▶ [Travail à faire]:
1. D'après l'extrait des mémoires, pourquoi l'empereur se voyait-il dans l'impossibilité de revenir sur l'arrestation du pape ? Répondez en une à trois phrases.
2. Dressez la liste complète des villes où, selon l'extrait des mémoires, le narrateur dit s'être trouvé.
3. Recopiez fidèlement le passage de l'extrait des mémoires qui commence par les mots contenant "Mémoires de Champagny" et se termine par "où il régnait.".

▶ [Extrait du texte]:

Mémoires de Champagny – La paix de Vienne – 14 octobre 1809

Jean-Baptiste Nompère de Champagny - Theodore Rousseau - Château de Versailles
Jean-Baptiste Nompère de Champagny – Theodore Rousseau – Château de Versailles

L Autriche jugeant l’empereur suffisamment occupé en Espagne, crut que le moment était venu de reprendre les armes et de réparer les pertes qu’elle avait faites ; elle recommença la guerre en avril 1809. On sait quels furent, dès le début de cette campagne, les succès rapides des armes françaises.

L’empereur m’avait laissé à Paris ; je ne partis que quinze jours après lui. J’appris à Munich où je résidai deux jours qu’il était à Vienne ; ministre de paix j’avais de la peine à suivre son char de triomphe. C’est aussi là que je fus instruit des événements de Rome , le pape arrêté et transféré au loin de la ville où il régnait.

L’empereur me protesta qu’il n’avait point donné l’ordre de l’arrêter ; il témoignait beaucoup de regrets de cet attentat, un peu de crainte de l’effet qu’il devait produire; et cependant il se voyait dans une sorte d’impossibilité de revenir sur ce qui avait été fait , parce qu’en rendant la liberté au pape et la lui rendant sans conditions (l’inflexibilité de son caractère ne permettait pas d’espérer qu’il consentit à aucune) l’Italie était ouverte aux Anglais et son système de guerre contre eux entièrement ruiné.

Était-il sincère dans les protestations qu’il me faisait ? je n’ose l’affirmer ; mais je ne doute pas qu’il n’eût le plus vif regret de s’être vu réduit à une si fâcheuse nécessité, et qu’il n’était point indifférent sur l’opinion que pouvait faire naître cette violation de tant de droits sacrés.

L’empereur n’était point à Vienne quand j’y arrivai. J’y attendis ses ordres : c’était à l’époque de la bataille d’Essling. La canonnade se faisait entendre à Vienne, comme si on se fût battu aux portes de la ville, et du haut du clocher de la cathédrale on pouvait voir au-delà du Danube quelques mouvements de troupes. L’agitation était extrême dans la ville ; les remparts étaient couverts de curieux.

La bataille d'Essling - Fernand Cormon - Musée des Beaux-Arts de Mulhouse.
La bataille d’Essling – Fernand Cormon – Musée des Beaux-Arts de Mulhouse.

▶ [Données]:
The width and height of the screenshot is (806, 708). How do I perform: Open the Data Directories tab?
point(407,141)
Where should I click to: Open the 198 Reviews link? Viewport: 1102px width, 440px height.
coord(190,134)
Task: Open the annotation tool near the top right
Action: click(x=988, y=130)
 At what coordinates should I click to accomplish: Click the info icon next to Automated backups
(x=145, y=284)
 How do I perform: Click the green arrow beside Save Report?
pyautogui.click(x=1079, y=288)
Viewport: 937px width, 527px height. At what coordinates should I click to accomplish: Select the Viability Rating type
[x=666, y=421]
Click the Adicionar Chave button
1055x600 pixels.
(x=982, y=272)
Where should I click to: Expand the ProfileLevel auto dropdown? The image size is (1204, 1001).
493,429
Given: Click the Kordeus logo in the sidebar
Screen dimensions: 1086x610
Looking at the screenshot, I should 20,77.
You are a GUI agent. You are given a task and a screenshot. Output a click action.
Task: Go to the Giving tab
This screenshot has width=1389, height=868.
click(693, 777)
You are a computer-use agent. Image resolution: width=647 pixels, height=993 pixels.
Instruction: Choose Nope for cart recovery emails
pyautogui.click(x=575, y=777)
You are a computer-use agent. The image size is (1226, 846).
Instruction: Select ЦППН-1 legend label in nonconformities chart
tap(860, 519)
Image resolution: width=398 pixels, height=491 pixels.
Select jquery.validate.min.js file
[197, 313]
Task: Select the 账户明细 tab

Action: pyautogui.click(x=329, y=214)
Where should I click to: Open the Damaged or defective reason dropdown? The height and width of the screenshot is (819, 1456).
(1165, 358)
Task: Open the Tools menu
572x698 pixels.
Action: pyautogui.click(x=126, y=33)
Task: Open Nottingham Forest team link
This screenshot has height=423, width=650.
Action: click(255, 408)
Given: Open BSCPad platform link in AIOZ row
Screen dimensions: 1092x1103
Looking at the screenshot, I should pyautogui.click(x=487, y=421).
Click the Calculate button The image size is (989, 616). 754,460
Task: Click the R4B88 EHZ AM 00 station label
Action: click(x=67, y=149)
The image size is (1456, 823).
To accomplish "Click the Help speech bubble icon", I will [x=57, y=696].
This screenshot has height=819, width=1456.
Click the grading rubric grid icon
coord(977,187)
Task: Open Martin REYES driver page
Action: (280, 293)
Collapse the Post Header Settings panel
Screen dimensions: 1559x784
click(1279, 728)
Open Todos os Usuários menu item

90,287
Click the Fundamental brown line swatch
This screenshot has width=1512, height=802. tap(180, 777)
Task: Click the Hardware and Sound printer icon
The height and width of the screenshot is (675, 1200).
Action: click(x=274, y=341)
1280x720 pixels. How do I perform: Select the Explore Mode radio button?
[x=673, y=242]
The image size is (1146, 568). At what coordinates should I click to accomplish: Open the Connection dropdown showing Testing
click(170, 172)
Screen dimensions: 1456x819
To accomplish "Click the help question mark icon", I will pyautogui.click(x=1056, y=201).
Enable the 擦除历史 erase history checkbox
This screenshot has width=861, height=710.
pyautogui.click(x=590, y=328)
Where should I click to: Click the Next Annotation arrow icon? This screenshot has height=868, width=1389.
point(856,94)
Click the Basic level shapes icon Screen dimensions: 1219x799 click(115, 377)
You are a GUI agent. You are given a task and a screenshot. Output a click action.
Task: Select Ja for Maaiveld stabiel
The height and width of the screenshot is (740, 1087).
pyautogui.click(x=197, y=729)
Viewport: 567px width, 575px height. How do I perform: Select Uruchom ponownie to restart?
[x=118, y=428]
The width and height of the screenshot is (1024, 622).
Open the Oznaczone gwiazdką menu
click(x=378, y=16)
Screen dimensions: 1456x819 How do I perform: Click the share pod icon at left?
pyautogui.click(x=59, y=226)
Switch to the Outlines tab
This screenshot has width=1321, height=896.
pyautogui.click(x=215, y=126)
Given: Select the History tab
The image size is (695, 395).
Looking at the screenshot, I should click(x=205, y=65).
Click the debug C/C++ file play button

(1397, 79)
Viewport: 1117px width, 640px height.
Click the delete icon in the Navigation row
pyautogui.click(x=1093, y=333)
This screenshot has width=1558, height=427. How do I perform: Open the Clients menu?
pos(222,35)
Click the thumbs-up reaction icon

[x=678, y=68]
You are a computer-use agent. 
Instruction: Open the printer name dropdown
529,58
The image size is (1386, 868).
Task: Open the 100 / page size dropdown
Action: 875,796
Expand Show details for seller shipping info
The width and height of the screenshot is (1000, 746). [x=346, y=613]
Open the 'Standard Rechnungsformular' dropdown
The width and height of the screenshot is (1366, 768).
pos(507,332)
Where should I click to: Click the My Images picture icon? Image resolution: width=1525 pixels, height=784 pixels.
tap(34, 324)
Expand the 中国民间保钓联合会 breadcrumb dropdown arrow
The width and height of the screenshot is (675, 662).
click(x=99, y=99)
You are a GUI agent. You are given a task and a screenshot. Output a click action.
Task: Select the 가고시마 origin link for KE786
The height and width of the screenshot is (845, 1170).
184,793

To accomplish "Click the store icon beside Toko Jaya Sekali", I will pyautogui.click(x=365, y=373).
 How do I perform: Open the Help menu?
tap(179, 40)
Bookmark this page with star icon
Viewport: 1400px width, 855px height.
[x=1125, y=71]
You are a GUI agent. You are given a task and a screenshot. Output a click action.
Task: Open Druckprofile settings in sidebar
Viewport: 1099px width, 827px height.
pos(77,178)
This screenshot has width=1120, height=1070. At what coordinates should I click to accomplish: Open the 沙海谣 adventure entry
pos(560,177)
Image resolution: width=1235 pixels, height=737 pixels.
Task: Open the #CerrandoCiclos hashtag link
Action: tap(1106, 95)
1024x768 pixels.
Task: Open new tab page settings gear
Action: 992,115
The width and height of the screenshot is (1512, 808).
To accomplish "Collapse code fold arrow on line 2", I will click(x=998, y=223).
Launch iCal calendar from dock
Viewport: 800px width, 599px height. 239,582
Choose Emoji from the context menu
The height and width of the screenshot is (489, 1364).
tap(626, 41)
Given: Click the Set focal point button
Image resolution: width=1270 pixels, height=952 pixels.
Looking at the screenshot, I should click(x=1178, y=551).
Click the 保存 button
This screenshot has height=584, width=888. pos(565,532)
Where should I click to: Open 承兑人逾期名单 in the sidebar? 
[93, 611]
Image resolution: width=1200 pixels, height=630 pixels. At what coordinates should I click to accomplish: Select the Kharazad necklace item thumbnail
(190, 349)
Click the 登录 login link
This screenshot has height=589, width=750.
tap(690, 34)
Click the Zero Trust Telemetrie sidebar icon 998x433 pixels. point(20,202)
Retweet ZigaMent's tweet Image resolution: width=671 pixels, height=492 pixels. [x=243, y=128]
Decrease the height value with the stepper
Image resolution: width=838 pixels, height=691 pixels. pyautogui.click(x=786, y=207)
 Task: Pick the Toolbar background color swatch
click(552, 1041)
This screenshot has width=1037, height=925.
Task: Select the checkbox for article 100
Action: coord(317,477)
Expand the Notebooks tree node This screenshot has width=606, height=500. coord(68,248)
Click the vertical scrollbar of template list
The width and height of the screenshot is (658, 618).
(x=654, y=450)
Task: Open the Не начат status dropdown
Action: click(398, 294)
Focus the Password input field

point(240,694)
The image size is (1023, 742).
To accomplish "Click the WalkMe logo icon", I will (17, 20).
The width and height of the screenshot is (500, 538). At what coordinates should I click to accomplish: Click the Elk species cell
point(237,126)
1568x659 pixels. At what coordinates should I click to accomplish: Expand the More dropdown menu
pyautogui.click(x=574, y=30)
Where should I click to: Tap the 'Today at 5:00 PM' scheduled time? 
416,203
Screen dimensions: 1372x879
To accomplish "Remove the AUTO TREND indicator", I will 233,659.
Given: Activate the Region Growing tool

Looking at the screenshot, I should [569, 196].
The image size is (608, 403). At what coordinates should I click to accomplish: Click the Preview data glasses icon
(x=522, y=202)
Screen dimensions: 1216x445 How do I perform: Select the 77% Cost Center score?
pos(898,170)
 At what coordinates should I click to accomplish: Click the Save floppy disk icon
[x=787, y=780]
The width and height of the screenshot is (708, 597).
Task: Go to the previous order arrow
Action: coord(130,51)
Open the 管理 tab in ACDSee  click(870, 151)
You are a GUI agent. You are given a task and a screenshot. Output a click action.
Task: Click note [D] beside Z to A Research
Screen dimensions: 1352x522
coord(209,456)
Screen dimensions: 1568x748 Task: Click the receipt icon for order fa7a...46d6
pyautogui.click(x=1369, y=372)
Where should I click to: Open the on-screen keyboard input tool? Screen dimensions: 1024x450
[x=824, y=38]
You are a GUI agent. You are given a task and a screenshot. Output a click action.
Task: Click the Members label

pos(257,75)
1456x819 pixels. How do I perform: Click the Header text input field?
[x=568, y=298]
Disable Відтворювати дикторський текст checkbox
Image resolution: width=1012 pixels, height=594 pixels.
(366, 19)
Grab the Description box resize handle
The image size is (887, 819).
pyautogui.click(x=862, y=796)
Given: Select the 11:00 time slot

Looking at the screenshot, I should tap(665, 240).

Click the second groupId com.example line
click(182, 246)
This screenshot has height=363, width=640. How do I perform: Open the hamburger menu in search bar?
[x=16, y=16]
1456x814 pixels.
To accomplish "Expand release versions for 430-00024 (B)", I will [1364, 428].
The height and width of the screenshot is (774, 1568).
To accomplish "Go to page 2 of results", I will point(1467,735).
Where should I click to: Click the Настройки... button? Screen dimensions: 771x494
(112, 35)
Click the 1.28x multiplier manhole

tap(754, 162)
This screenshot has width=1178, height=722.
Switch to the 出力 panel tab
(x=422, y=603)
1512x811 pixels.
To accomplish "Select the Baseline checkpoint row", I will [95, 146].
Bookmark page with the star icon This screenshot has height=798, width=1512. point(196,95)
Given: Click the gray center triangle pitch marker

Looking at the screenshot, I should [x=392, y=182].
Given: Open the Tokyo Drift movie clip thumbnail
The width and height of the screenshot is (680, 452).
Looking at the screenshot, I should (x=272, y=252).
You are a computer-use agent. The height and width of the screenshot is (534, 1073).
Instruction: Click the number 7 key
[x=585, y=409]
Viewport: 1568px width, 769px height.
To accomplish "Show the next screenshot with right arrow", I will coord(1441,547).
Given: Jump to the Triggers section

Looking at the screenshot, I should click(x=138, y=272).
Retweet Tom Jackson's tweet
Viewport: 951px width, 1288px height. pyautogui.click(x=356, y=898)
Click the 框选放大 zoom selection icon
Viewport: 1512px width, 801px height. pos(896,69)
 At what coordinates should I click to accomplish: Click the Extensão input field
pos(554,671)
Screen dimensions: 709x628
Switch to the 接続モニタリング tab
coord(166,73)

▶ [Réponses dans l'ordre]:
1. Rendre la liberté au pape l'aurait obligé à la lui rendre sans conditions, car l'inflexibilité du pontife ne permettait pas d'espérer qu'il en accepte aucune. L'Italie aurait alors été ouverte aux Anglais, et le système de guerre de l'empereur contre eux aurait été entièrement ruiné.

2.
- Paris
- Munich
- Vienne

3.
Mémoires de Champagny – La paix de Vienne – 14 octobre 1809

Jean-Baptiste Nompère de Champagny - Theodore Rousseau - Château de Versailles
Jean-Baptiste Nompère de Champagny – Theodore Rousseau – Château de Versailles

L Autriche jugeant l’empereur suffisamment occupé en Espagne, crut que le moment était venu de reprendre les armes et de réparer les pertes qu’elle avait faites ; elle recommença la guerre en avril 1809. On sait quels furent, dès le début de cette campagne, les succès rapides des armes françaises.

L’empereur m’avait laissé à Paris ; je ne partis que quinze jours après lui. J’appris à Munich où je résidai deux jours qu’il était à Vienne ; ministre de paix j’avais de la peine à suivre son char de triomphe. C’est aussi là que je fus instruit des événements de Rome , le pape arrêté et transféré au loin de la ville où il régnait.